▶ **Source records**:
------------------------------------------------------------------------
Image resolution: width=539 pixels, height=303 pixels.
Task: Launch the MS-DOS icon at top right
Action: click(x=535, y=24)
------------------------------------------------------------------------
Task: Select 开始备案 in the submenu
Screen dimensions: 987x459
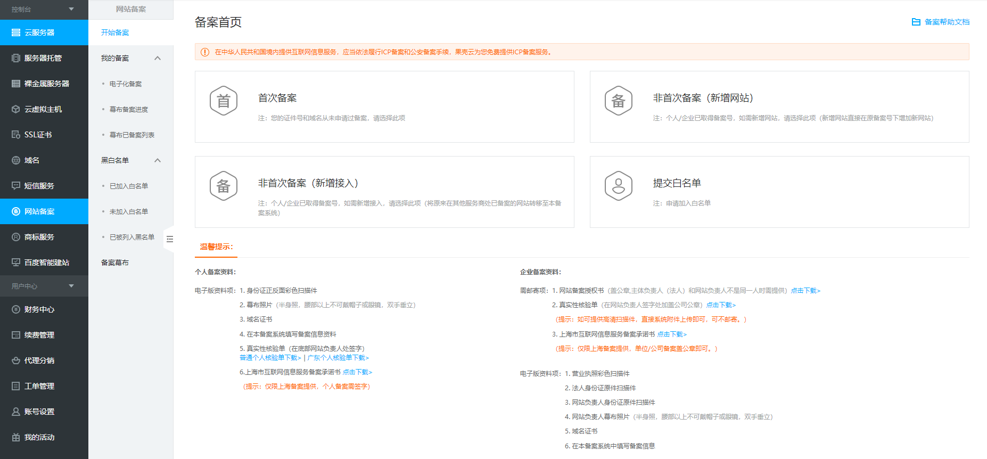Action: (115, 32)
------------------------------------------------------------------------
Count the lines in the entries above that contain the word "Task". Reply with the number alone.

2